The most recent “Weekly Covid Report” from the governor’s office offers 40 pages of data on nursing homes — everything from case number ranges to staff testing regimens.
But the report includes only five pages on assisted living facilities. And there is nothing about the number of deaths at those facilities.
The Independent filed a public records request for fatality information at the 17 assisted living facilities on Cape Cod. The results are printed here. As of press time, state officials have not answered questions about why this information is not provided in the state’s weekly reports to the public.
In the report provided to the Independent, any number between 1 and 10 in the columns for number of cases (“Positive [Res]”) and deaths reported was redacted from the data and marked “Exemption C.” The reason, according to Lesley Moreau, the records access officer at the Executive Office of Elder Affairs, was HIPAA — the Health Insurance Portability and Accountability Act of 1996.
According to the Poynter Institute for Media Studies, a journalism school and research organization, some health institutions and government agencies have misinterpreted HIPAA rules, with the result that important Covid-19 information is unreported.
“Let’s be clear,” wrote Al Tomkins in an explainer to journalists published on the institute’s website in April, “HIPAA was intended to protect individual medical and health information.” But, he added, “the key word there is ‘individual.’”
Nursing home data appear to be handled differently from data on assisted living facilities. In reporting on nursing homes, any number of deaths between 1 and 4 is condensed into a range: 1-4. The Independent could not establish before press time why privacy is protected in this way in the case of nursing homes, and in a different way in the case of assisted living facilities. That is, it appears that the state can report that five people died in a nursing home, but cannot report that five people died in an assisted living facility.
In the meantime, the numbers for assisted living facilities appear to be more or less in line with those from nursing homes. Broadly speaking, elder-care homes of all kinds were either spared or were hit very hard. That is, either cases and fatalities are both zero, or cases are in double digits, and fatalities nearly so.
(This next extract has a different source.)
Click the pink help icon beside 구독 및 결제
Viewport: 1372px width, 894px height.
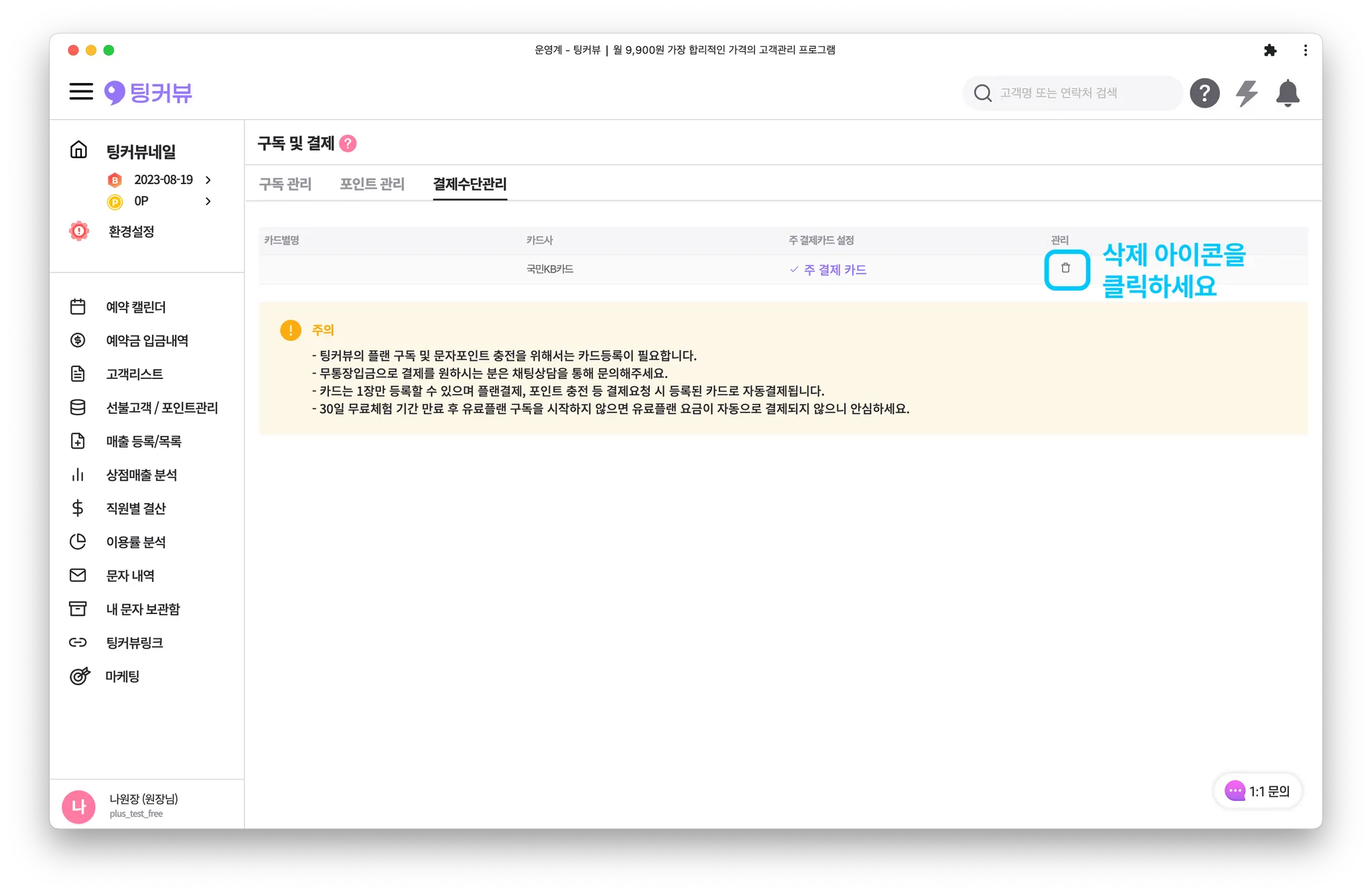348,143
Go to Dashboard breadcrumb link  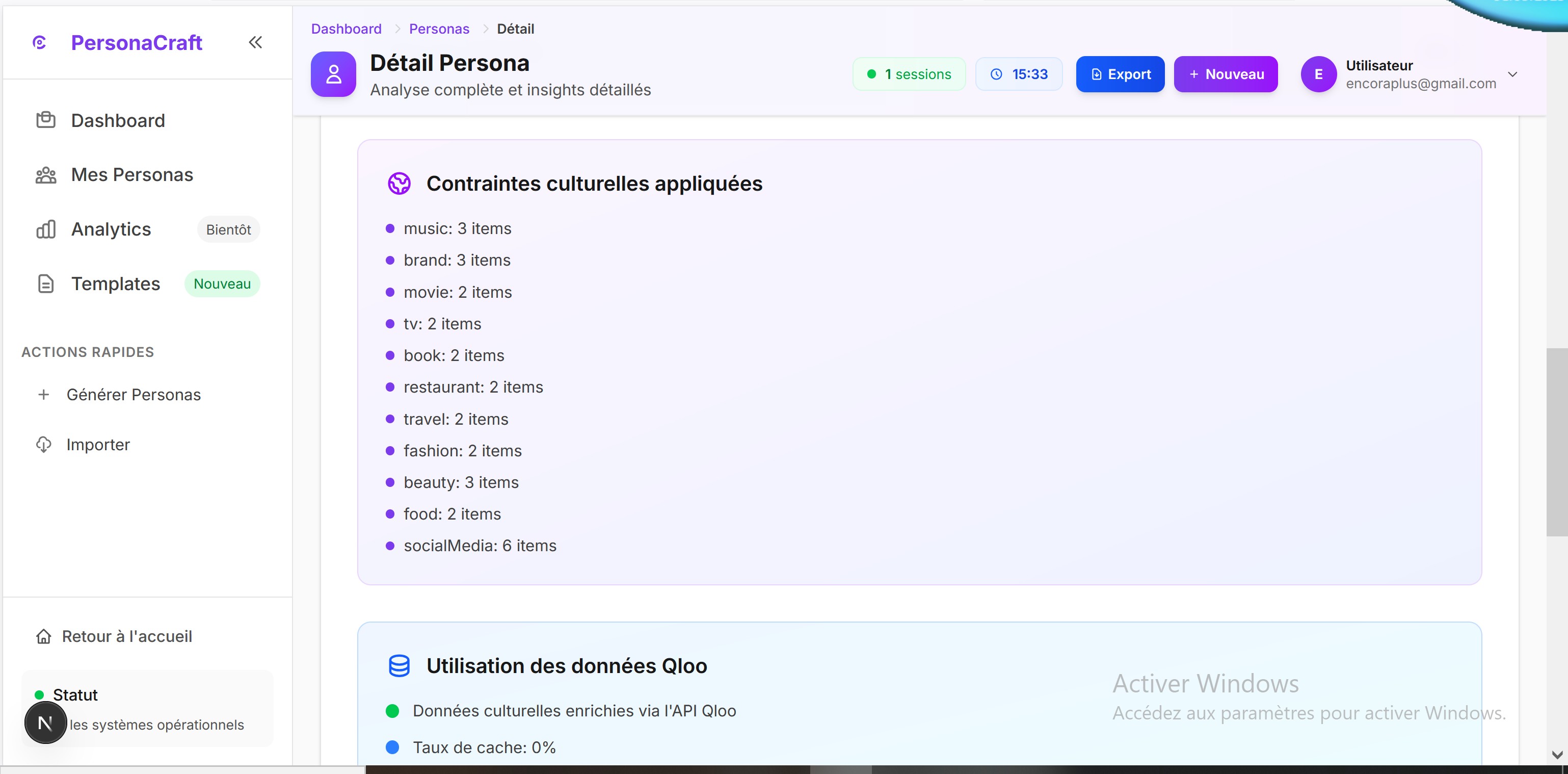pos(346,29)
Harbor Point at Centerville, which appears to generally receive high marks from the public for its services, had the highest number of positive cases, 17, and deaths, 11, in this report. It is a facility that specializes in “memory care” for people with dementia.
Two other assisted living facilities on the Cape had more than 10 cases: Brookdale Cape Cod in Hyannis and Cape Cod Senior Residences in Pocasset. There were deaths at each of these, but because there were 10 or fewer, the exact number was not made available.
Two other Cape assisted living facilities had 10 or fewer cases: Atria Woodbriar Place in Falmouth and Maplewood at Brewster. Both had at least one death. Again, due to the number of deaths being 10 or fewer, the exact numbers are redacted from the report.
Overall, 12 assisted living facilities on Cape Cod escaped unscathed; five did not. These numbers are consistent with other evidence from around the region.
The Kaiser Family Foundation reported in September that most states don’t report data for assisted living facilities, but those that do showed coronavirus cases and deaths rising over the summer.